Phage representing the 288 sequenced Erbin-PDZ variants from libraries 1 and 2 subjected to gD-tag binding selection (table S2) were pooled and used as the template for a polymerase chain reaction (PCR) that amplified DNA fragments encoding the PDZ domains. The DNA fragments were ligated into an expression phagemid containing the β-lactamase gene and an isopropyl-β-d-thiogalactopyranoside (IPTG)–inducible lac promoter for heterologous protein expression. The ligation produced an open reading frame encoding a fusion protein consisting of a hexahistidine tag, followed by glutathione S-transferase (GST), followed by an Erbin-PDZ variant. The ligation was transformed into Escherichia coli XL1-blue (Stratagene), and individual colonies were used to inoculate 450 μl of 2xYT (yeast extract–tryptone) medium supplemented with carbenicillin (100 μg/ml) in a 96–deep-well plate. Each 96–deep-well plate was used to inoculate a duplicate plate containing 2xYT medium supplemented with carbenicillin (100 μg/ml), kanamycin (25 μg/ml), and M13-K07 helper phage (109 phage/ml) to induce the production of phage particles containing the expression phagemid DNA (New England Biolabs, Beverly, MA).
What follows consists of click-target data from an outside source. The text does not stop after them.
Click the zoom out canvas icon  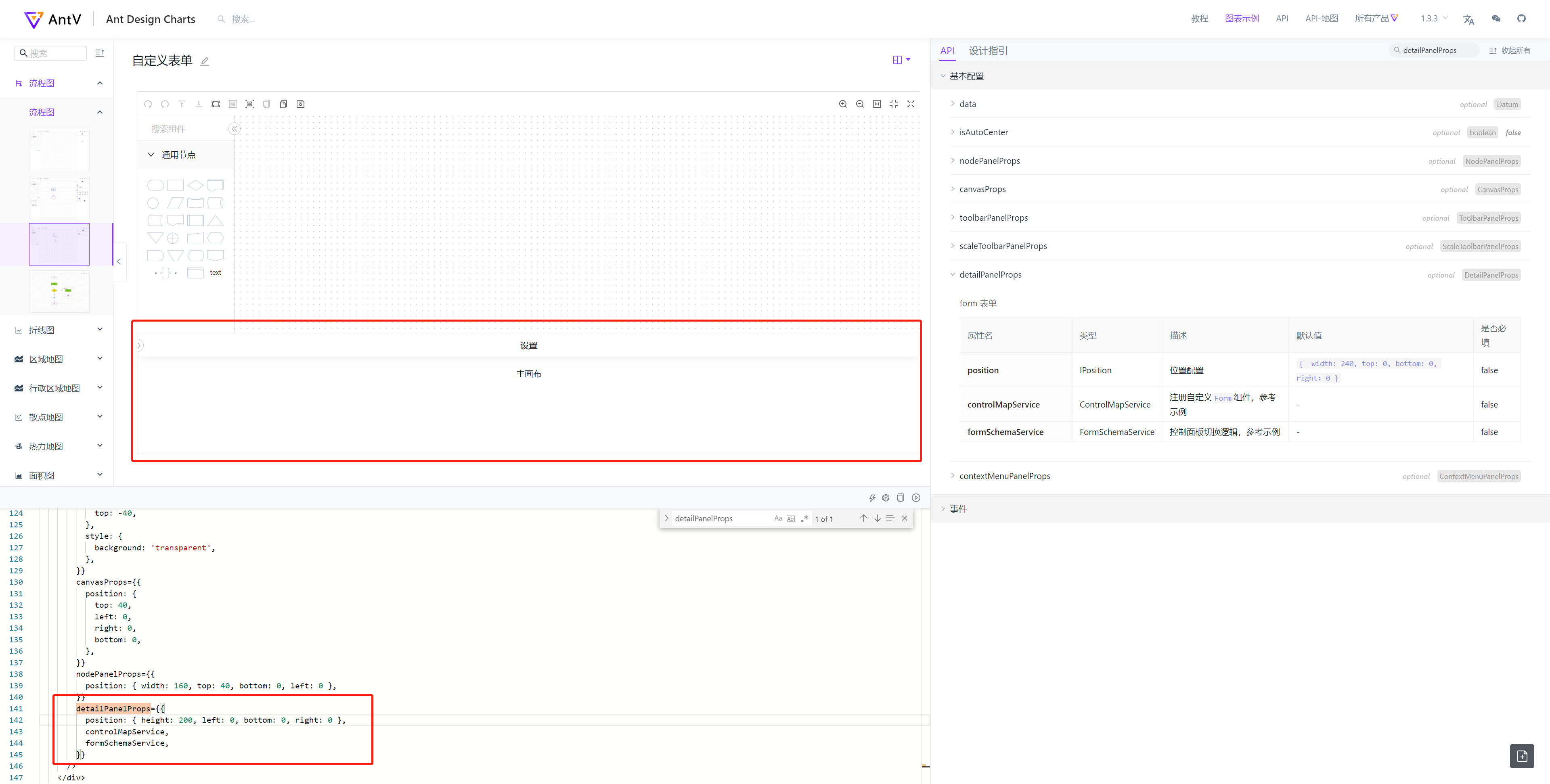point(860,104)
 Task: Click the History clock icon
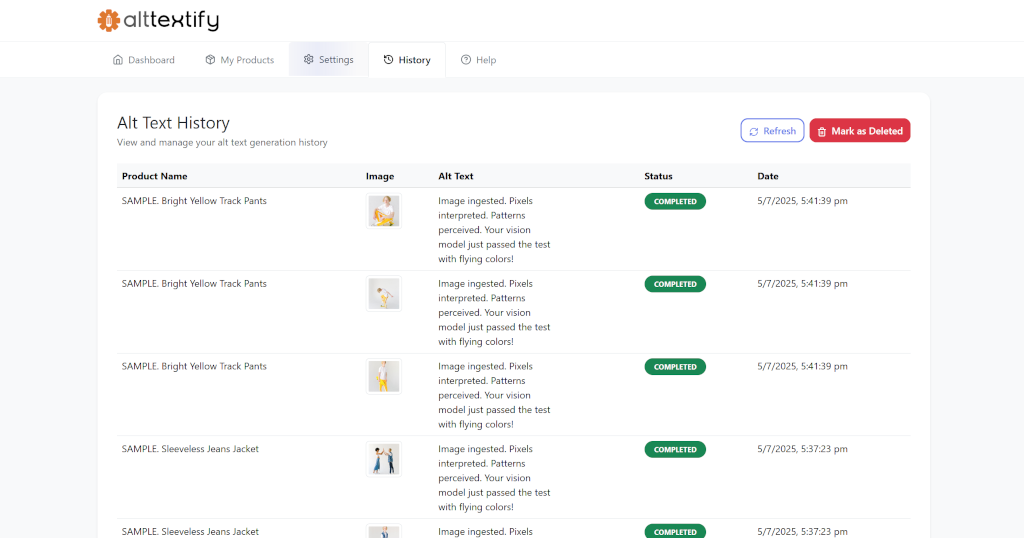tap(389, 59)
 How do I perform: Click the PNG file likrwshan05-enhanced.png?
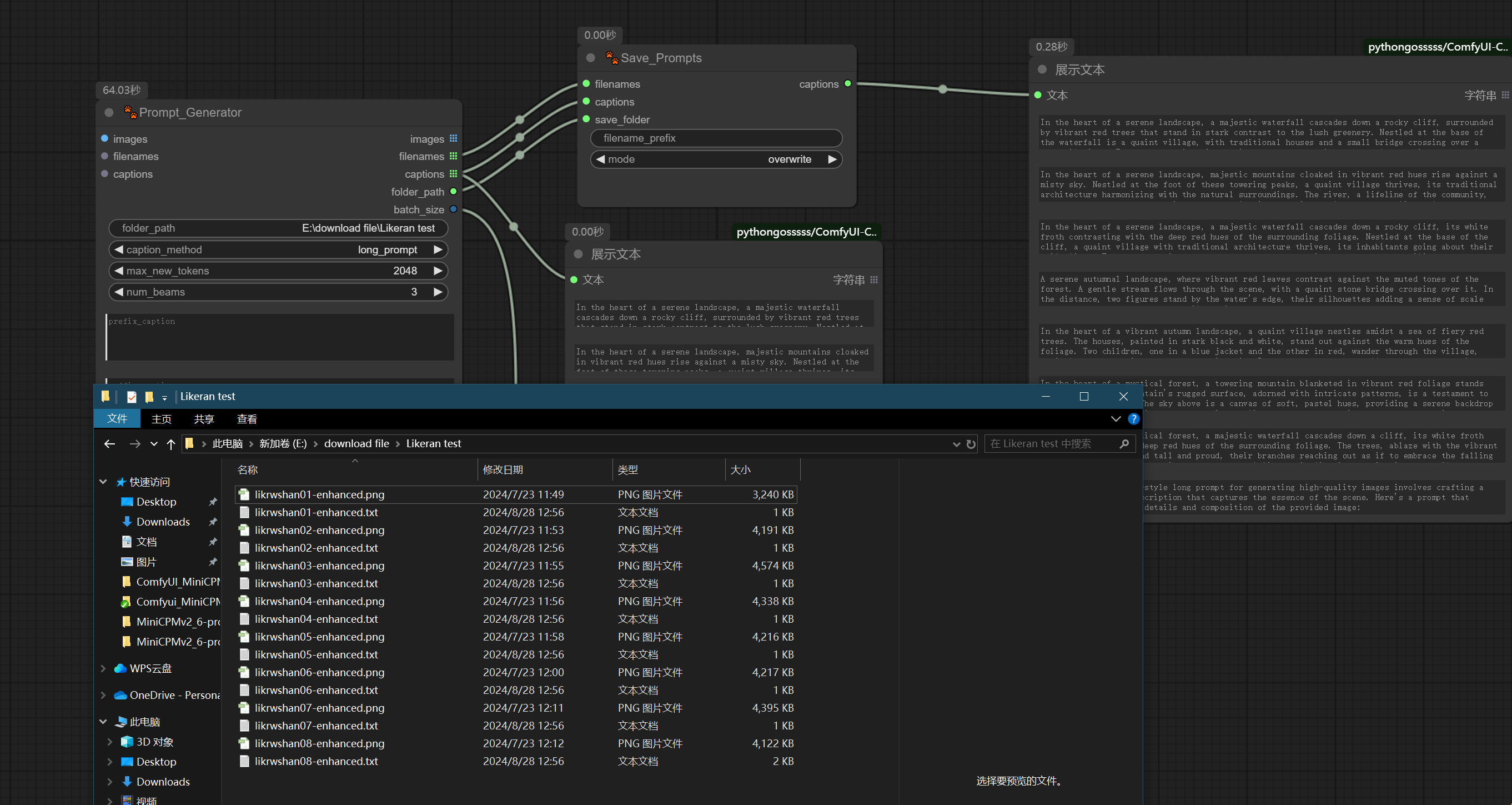(x=320, y=636)
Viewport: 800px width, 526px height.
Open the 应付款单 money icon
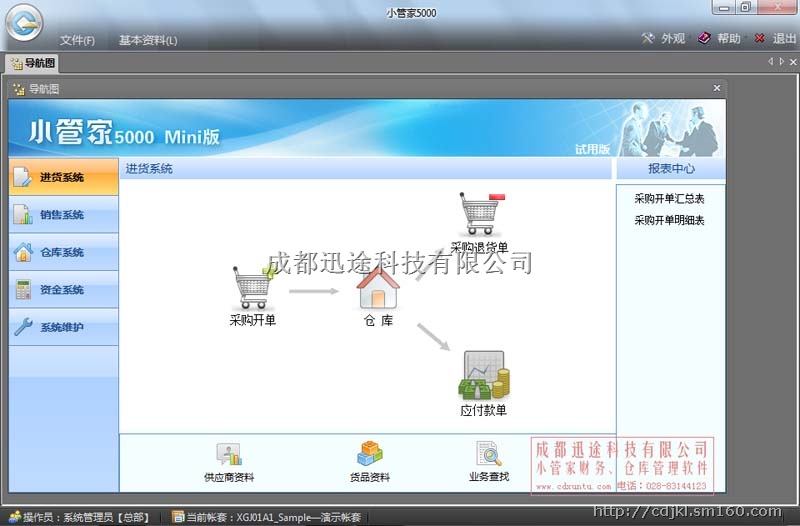484,376
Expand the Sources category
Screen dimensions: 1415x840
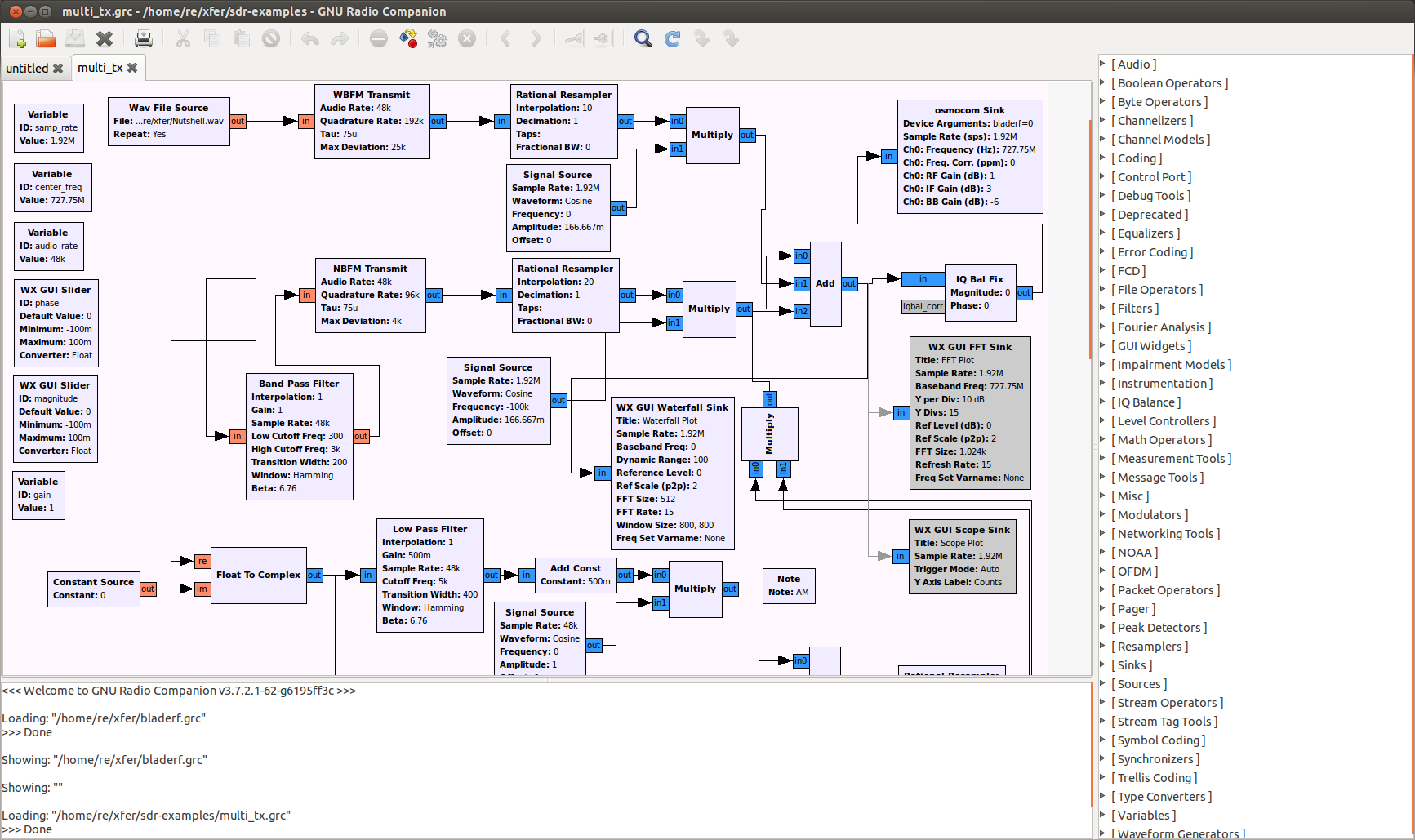click(x=1139, y=684)
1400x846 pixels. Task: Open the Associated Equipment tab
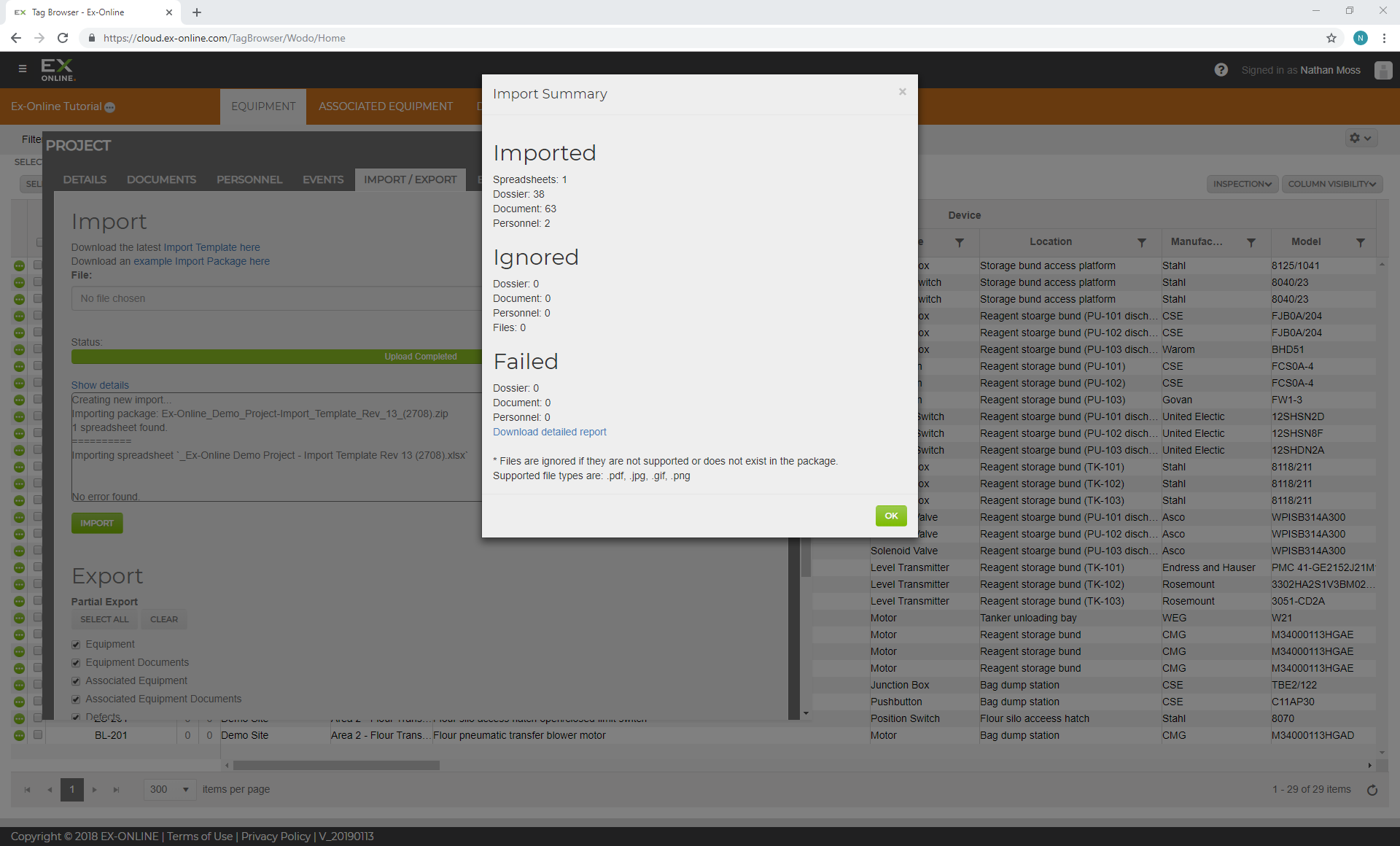385,106
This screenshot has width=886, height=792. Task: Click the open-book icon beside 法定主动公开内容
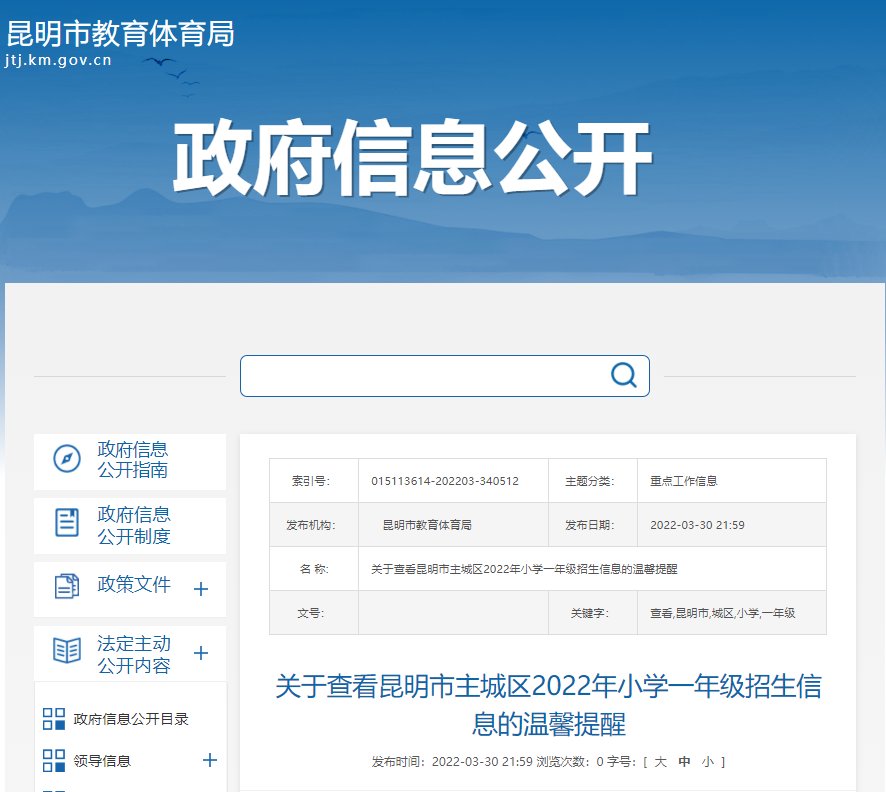point(67,650)
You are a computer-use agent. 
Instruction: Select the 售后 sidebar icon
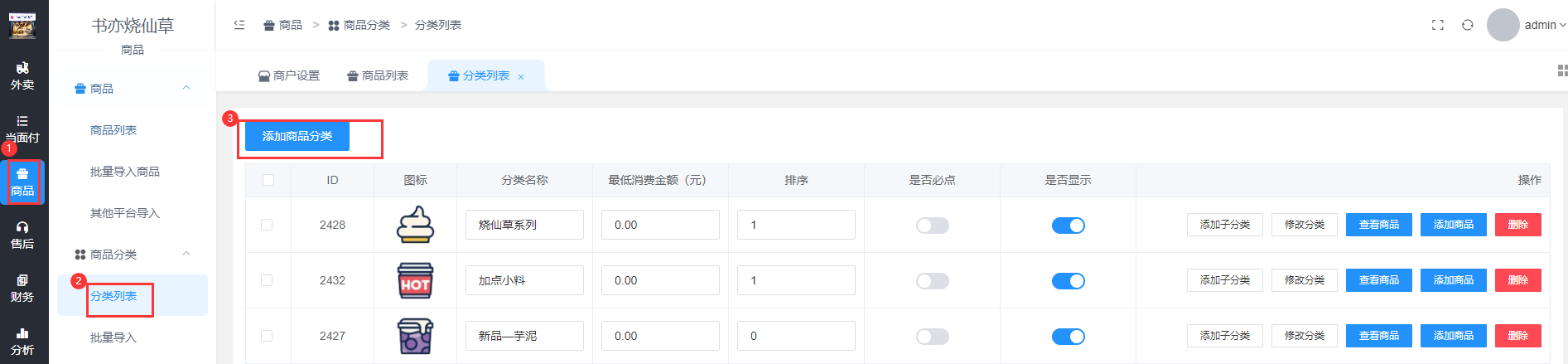click(22, 235)
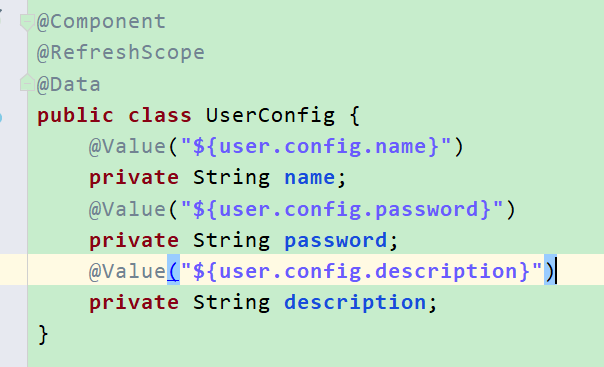Click on the @Data annotation text
Image resolution: width=604 pixels, height=367 pixels.
pyautogui.click(x=69, y=84)
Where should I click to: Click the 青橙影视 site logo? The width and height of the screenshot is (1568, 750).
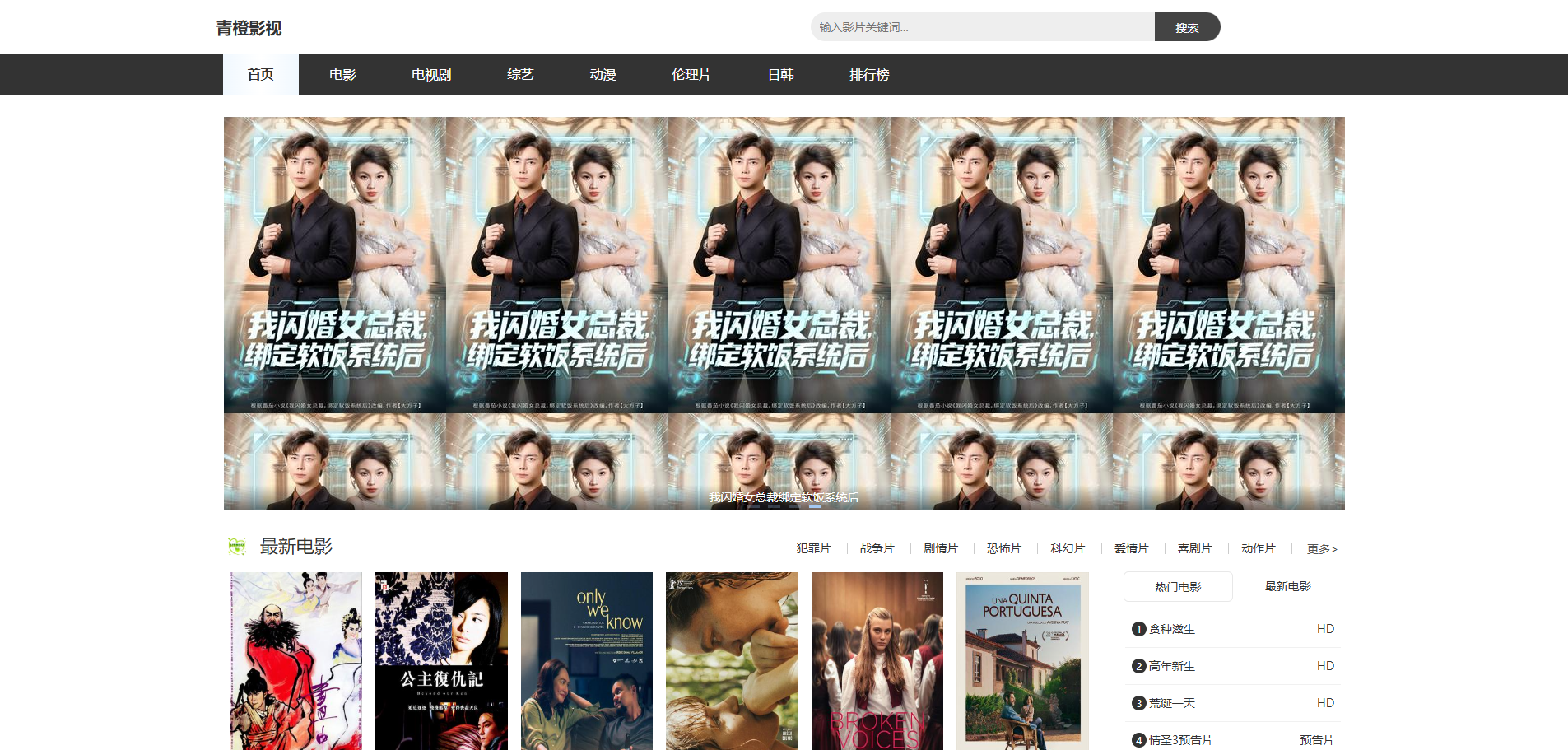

The plates were grown with shaking at 37°C for 8 hours. To the original plate, glycerol was added to a final concentration of 10% (v/v) and the cultures were frozen and stored as stocks for protein expression. In the duplicate plate, the cultures were centrifuged and the phage supernatants were used as templates for a PCR with primers that amplified a DNA fragment encoding the Erbin-PDZ variant and added M13fwd (TGTAAAACGACGGCCAGT) and M13rev (CAGGAAACAGCTATGACC) sequencing primers to the 5′ and 3′ ends, respectively. The PCR fragments were subjected to DNA sequencing and the analysis of four 96-well plates yielded the sequences of 237 unique Erbin-PDZ variants representing a good sampling of the pool of 288 Erbin-PDZ variants from the gD-tag binding selection.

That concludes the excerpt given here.